Since that is an isomorphism, given any vector u, that isomorphism maps it to f_u(x). Given any two vectors, u, and v, the functional f_u(v) takes v to the real number u\cdot v, their dot product as defined in that particular basis. On the other hand "v f_v(x) can be interpreted as a linear transformation that maps each vector , w, into the vector (f_v(w))u an numeric multiple of u. If we agree to write vectors as column matrices, say
v= \left[\begin{array}{c}a_1 \\ a_2\\ \cdot \\ \cdot \\ \cdot \\ a_n\end{array}\right]
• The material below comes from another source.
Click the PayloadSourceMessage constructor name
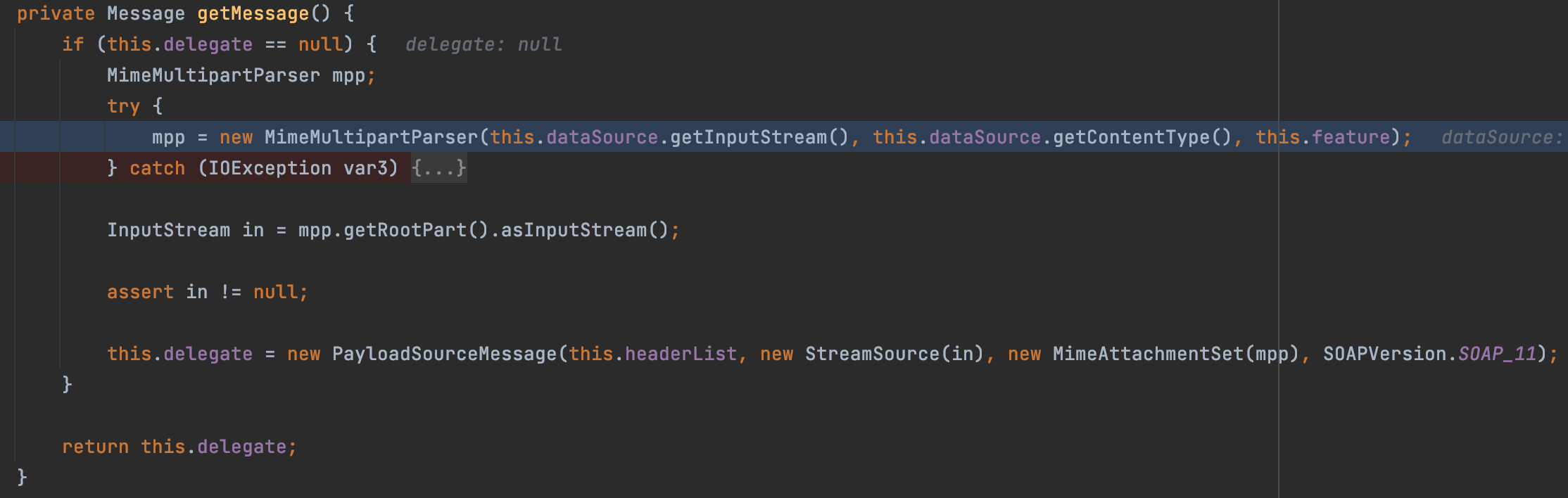This screenshot has width=1568, height=498. pos(444,354)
and functionals in the dual space as row matrices, say
f_u= \left[\begin{array}{ccccc}b_1 & b_2 & \cdot\cdot\cdot & b_n\end{array}\right]
Then the operation of the functional, f_u on v is the matrix product
\left[\begin{array}{ccccc}b_1 & b_2 & \cdot\cdot\cdot & b_n\end{array}\right]\left[\begin{array}{c}a_1 \\ a_2\\ \cdot \\ \cdot \\ \cdot \\ a_n\end{array}\right]
while the linear transformation corresponding to v f_u is give by the matrix product
\left[\begin{array}{c}a_1 \\ a_2\\ \cdot \\ \cdot \\ \cdot \\ a_n\end{array}\right]\left[\begin{array}{ccccc}b_1 & b_2 & \cdot\cdot\cdot & b_n\end{array}\right]